• [Work instruction]: Copy each line of the entries beneath that contains the word "cell".

• [Exercise material]:
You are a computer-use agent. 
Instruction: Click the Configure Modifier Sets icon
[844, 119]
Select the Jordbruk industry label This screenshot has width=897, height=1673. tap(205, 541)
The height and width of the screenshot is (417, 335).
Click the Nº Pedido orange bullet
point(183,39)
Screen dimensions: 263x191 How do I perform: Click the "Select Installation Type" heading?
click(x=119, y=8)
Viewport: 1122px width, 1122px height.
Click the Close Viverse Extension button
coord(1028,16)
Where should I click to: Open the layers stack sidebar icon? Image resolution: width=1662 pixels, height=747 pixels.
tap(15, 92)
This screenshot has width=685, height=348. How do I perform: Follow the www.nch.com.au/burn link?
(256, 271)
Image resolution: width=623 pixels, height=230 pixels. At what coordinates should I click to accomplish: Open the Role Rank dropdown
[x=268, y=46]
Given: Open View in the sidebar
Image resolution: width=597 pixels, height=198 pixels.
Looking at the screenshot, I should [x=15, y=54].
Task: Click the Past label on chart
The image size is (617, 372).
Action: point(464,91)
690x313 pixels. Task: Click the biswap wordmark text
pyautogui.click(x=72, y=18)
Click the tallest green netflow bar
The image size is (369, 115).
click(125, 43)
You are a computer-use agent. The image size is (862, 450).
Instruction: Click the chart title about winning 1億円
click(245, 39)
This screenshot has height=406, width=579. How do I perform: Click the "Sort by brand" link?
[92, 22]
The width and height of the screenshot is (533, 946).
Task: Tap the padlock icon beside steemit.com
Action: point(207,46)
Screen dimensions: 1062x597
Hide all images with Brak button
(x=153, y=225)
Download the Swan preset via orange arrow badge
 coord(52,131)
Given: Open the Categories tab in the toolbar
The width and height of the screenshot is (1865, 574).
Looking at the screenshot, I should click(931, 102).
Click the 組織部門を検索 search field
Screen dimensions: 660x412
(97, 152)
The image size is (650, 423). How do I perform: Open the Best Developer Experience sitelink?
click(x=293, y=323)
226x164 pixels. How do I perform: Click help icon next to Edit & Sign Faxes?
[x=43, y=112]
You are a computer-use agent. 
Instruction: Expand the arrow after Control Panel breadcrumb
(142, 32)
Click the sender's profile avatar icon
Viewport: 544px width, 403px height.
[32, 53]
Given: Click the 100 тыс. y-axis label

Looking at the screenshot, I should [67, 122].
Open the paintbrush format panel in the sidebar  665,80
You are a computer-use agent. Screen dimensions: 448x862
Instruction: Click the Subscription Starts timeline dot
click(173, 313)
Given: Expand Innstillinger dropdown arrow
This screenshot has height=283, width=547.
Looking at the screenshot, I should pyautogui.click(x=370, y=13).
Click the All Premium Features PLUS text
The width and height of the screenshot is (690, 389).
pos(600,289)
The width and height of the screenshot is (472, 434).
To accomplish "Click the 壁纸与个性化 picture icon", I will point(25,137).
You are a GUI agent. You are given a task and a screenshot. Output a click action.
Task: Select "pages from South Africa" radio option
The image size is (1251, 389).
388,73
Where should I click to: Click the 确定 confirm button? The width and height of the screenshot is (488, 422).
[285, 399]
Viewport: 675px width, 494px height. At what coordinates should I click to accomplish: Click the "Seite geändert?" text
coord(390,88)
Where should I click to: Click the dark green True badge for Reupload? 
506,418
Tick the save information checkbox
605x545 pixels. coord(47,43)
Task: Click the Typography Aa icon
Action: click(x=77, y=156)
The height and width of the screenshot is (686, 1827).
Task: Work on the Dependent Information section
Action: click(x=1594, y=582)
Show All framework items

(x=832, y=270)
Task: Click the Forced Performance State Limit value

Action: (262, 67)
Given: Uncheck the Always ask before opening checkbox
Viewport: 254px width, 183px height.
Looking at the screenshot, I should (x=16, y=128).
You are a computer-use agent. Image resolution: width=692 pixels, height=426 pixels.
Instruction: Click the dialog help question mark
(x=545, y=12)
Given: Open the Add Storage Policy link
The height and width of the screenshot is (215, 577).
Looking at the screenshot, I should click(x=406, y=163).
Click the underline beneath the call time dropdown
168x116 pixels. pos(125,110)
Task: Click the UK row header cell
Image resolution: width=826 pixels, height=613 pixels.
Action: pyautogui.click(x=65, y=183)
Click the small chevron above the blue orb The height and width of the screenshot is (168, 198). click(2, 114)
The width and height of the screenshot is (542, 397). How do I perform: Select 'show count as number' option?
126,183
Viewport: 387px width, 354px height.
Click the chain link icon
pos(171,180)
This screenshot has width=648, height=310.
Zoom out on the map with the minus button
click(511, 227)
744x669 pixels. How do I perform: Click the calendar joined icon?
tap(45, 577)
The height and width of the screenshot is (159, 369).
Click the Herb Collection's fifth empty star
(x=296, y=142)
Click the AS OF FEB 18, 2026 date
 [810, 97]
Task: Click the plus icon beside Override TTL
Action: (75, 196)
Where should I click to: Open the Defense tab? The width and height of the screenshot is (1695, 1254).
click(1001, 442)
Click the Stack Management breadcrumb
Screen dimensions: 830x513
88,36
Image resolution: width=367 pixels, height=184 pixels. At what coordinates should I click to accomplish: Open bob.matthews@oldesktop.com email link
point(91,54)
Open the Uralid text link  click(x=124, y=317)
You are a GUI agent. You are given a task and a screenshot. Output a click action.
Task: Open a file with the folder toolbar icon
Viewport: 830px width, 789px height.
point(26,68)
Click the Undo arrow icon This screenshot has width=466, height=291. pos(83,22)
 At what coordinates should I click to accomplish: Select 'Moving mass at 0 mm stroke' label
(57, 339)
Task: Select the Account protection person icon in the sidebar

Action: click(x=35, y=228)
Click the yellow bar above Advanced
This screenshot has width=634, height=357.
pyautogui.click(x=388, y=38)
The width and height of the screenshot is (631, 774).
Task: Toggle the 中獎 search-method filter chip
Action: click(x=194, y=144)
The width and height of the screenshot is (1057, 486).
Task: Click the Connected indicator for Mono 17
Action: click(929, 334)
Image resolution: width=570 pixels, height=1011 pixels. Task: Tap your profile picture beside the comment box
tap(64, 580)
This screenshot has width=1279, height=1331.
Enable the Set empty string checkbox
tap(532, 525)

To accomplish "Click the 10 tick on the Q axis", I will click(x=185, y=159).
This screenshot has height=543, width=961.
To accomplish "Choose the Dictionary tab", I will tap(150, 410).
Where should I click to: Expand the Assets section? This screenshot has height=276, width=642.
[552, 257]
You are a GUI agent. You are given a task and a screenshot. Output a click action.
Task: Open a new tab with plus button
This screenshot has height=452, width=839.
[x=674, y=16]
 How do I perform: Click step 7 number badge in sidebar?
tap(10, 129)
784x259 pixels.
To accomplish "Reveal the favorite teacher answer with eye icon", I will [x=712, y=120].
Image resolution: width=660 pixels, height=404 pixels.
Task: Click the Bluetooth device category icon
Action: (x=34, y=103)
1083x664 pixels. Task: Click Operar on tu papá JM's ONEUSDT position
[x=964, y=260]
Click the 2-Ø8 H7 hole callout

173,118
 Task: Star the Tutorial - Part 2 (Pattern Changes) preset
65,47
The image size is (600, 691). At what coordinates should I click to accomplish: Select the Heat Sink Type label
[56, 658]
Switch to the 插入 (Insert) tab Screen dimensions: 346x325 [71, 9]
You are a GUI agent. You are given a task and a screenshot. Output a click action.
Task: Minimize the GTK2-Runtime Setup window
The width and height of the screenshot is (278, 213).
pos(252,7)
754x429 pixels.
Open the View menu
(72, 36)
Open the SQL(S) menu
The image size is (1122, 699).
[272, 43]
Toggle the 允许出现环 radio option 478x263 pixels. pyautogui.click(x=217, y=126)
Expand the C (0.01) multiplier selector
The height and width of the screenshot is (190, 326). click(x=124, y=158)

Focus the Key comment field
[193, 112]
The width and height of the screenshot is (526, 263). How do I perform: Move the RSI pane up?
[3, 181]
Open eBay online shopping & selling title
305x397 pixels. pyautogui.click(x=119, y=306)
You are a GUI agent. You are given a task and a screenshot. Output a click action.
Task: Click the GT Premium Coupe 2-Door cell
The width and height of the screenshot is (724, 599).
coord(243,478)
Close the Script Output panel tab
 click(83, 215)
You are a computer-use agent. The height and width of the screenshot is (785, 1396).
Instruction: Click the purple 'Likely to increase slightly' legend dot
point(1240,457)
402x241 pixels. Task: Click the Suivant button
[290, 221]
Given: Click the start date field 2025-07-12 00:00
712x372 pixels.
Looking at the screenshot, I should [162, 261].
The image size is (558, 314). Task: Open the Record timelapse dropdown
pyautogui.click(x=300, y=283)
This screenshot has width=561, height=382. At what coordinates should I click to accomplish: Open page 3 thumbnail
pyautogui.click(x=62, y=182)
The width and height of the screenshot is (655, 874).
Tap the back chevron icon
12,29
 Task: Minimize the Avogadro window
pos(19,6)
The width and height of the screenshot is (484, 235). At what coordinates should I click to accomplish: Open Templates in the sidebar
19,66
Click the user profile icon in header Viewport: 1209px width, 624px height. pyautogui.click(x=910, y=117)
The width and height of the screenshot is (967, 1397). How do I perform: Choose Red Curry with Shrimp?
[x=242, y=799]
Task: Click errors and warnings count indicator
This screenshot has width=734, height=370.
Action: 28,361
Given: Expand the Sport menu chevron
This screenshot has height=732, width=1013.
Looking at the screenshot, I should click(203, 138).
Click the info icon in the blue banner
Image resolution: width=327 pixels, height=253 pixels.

• [Problem solution]:
Task: Click the UK row header cell
Task: Click the GT Premium Coupe 2-Door cell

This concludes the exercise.